• Stars
    star
    733
  • Rank 61,835 (Top 2 %)
  • Language
    Python
  • Created almost 2 years ago
  • Updated 3 months ago

Reviews

There are no reviews yet. Be the first to send feedback to the community and the maintainers!

Repository Details

Downloadable snapshots of the Chrome Top Million Websites pulled from public CrUX data in Google BigQuery.

Cached Chrome Top Million Websites

Recent research showed that the top million most popular websites published by Google Chrome via their UX Report (CrUX) is significantly more accurate than other top lists like the Alexa Top Million and Tranco Top Million.

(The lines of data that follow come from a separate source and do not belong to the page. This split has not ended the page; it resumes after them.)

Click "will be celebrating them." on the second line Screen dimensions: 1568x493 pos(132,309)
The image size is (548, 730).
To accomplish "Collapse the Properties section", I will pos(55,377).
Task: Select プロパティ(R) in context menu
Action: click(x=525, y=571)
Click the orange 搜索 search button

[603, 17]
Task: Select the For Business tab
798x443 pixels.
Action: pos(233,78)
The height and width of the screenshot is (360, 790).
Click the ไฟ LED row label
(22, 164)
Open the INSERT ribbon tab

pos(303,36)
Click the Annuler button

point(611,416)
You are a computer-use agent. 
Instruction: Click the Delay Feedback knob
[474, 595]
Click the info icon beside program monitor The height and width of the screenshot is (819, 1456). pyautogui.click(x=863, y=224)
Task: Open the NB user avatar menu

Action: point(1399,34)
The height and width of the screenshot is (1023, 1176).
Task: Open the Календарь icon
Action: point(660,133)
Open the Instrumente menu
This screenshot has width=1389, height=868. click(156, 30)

This repository caches a CSV version of the Chrome top sites, queried from the CrUX data in Google BigQuery. You can browse all of the cached lists here. The most up-to-date top million global websites can be downloaded directly at: https://raw.githubusercontent.com/zakird/crux-top-lists/main/data/global/current.csv.gz.

Data Structure

The CrUX dataset has several important differences from other top lists:

  1. Websites are bucketed by rank magnitude order, not by specific rank. Rank will be 1000, 10K, 100K, or 1M in the provided files. The data is ordered by rank magnitude. Within each order of magnitude, websites are listed randomly.

  2. Websites are identified by origin (e.g., https://www.google.com) not by domain or FQDN.

  3. Data is released monthly, typically on the second Tuesday of the month.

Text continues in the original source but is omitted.